What January took, February can restore.
If January felt like a marathon inside a meeting invite. I know, it’s not just you.
The calendar turned, the pressure kicked in, and suddenly your “fresh start” felt more like a sprint through quicksand. For many individuals in new or expanded leadership roles, this first month sets a tone of urgency that’s hard to shake.
But hey, you don’t need a complete overhaul to feel like you’re back in control. Sometimes the shift you need is subtle.
Let’s talk about seven simple leadership strategies to help you reclaim your week without adding more to your already full plate.
1. Audit Before You Add
Pause before saying yes to that next meeting. Ask: What’s already on my plate that no longer belongs there? Start February with a 10-minute calendar sweep. Remove or delegate at least one recurring obligation that isn’t aligned with your role or goals.
2. Choose Your Top Three (Not 30)
Not all priorities are created equal. Each Sunday evening or Monday morning, identify your three leadership priorities for the week. These are areas where you can have impact: strengthening a team member, moving a project, clearing a decision path. Anchor to these before everything else tries to take the lead.
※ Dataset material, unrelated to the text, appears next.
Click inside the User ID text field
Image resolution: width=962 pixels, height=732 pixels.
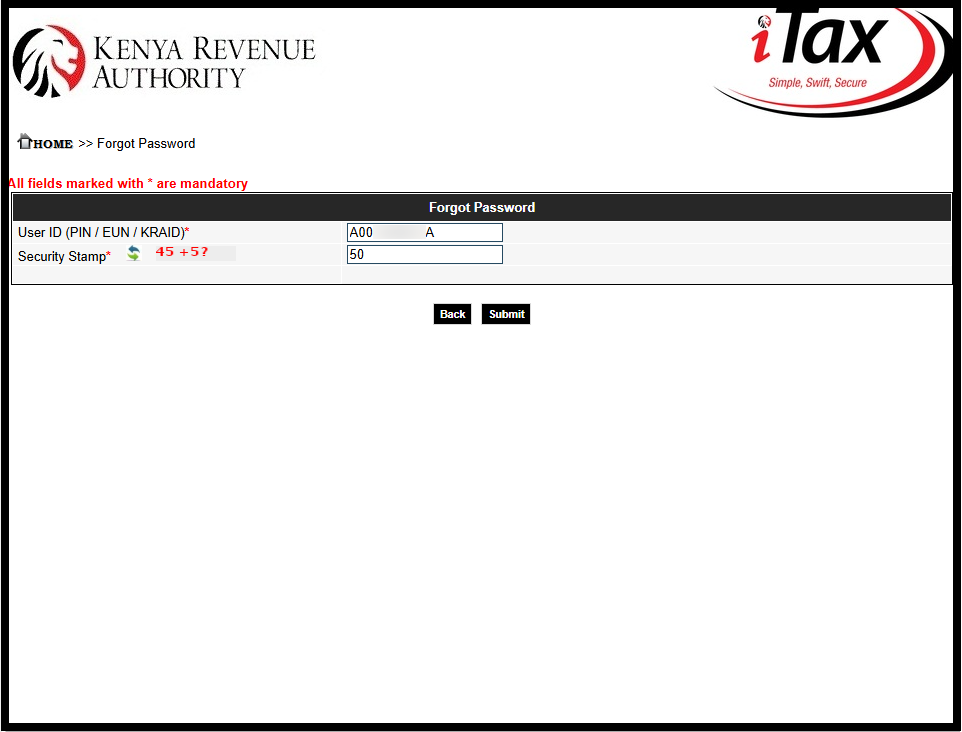(424, 232)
3. Simplify Your Communication Loop
Check how many platforms you’re using to communicate. Slack, Teams, email, text… it’s a lot. Choose one primary channel for the bulk of your team communication and set boundaries around how and when you respond. Clear systems protect your time and your team’s clarity.
4. Start the Week With a ‘Reset Hour’
Carve out the first hour of your Monday or the final hour of your Friday as sacred strategy time. Review goals. Re-center your focus. Reflect on what’s working. When you lead from intention, everything shifts.
5. Schedule Space for Thought Work
You weren’t promoted to think faster. You were promoted to think deeper. Block one 90-minute window this week for strategic, creative, or reflective thinking. Guard it like any high-stakes meeting. This is where influence and vision get sharpened.
6. Designate a Decision Day
If small decisions are clogging your week, set a single day (or half-day) to batch them. Create a rhythm for approvals, follow-ups, and final calls. Decision fatigue is real, contain it where you can.
7. Close Your Week With a Leadership Win
Fridays can feel foggy. End each week by naming one thing you did this week that made you a stronger leader. This habit reinforces progress. You’re doing more than you think; you just haven’t been pausing long enough to see it.
A Thought to Take Into the Weekend
January stretched many of us thin. But February holds a different kind of invitation.
So before you charge into a new month, think about what would a more easeful kind of excellence look like in your leadership right now?
You don’t have to do more to feel more in control. You just need to reclaim what’s already yours: your time, your clarity, your power to choose.
Start now. And let February be the month that feels more aligned.